Standalone cluster not using multiple workers for single application
I’ve got an a series of applications using a single standalone Spark cluster (v1.4.1). The cluster has 1 master and 4 workers (4 CPUs per worker node). I am using the start-slave.sh script to launch the worker process on each node and I can see the nodes were successfully registered using the SparkUI. When I launch one of my applications regardless of what I set spark.cores.max to when instantiating the SparkContext in the driver app I seem to get a single worker assigned to the application and all jobs that get run. For example, if I set spark.cores.max to 16 the SparkUI will show a single worker take the load with 4 (16 Used) in the Cores column. How do I get my jobs run across multiple nodes in the cluster?

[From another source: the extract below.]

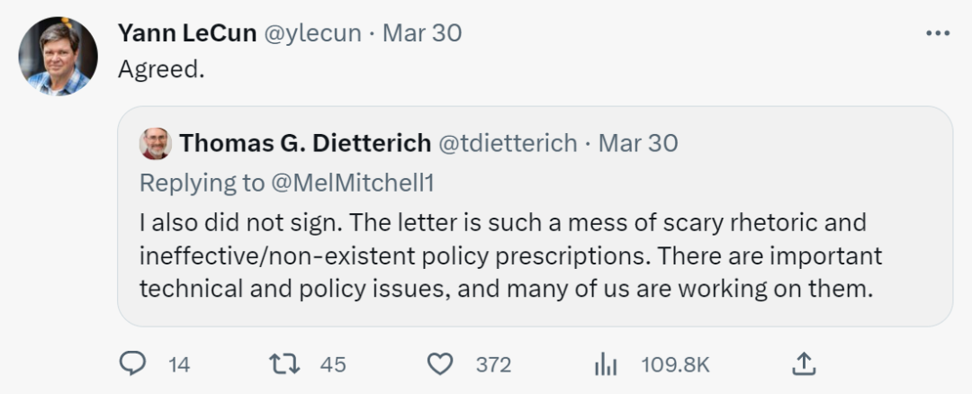Click the @ylecun handle
Screen dimensions: 972x394
[x=312, y=33]
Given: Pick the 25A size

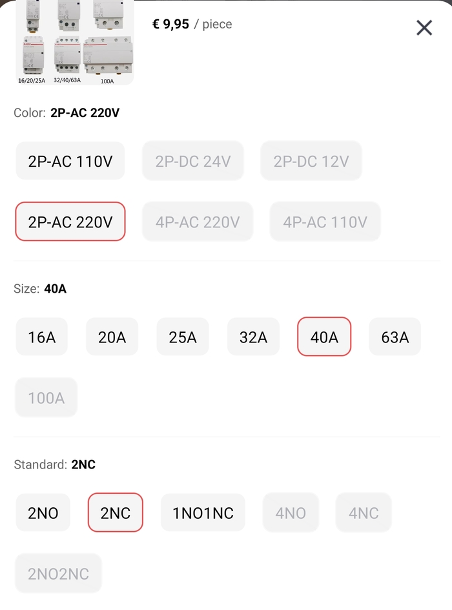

Here’s a snippet from the SparkUI (IP addresses removed for privacy) Workers Worker Id Address State Cores Memory worker-20150920064814-***-33659 ***:33659 ALIVE 4 (0 Used) 28.0 GB (0.0 B Used) worker-20151012175609-***37399 ***:37399 ALIVE 4 (16 Used) 28.0 GB (28.0 GB Used) worker-20151012181934-***-36573 ***:36573 ALIVE 4 (4 Used) 28.0 GB (28.0 GB Used) worker-20151030170514-***-45368 ***:45368 ALIVE 4 (0 Used) 28.0 GB (0.0 B Used) Running Applications Application ID NameCores Memory per Node Submitted Time UserState Duration app-20151102194733-0278 App116 28.0 GB 2015/11/02 19:47:33 *** RUNNING 2 s app-20151102164156-0274 App24 28.0 GB 2015/11/02 16:41:56 *** RUNNING 3.1 h Jeff This message (and any attachments) is intended only for the designated recipient(s). It may contain confidential or proprietary information, or have other limitations on use as indicated by the sender. If you are not a designated recipient, you may not review, use, copy or distribute this message. If you received this in error, please notify the sender by reply e-mail and delete this message.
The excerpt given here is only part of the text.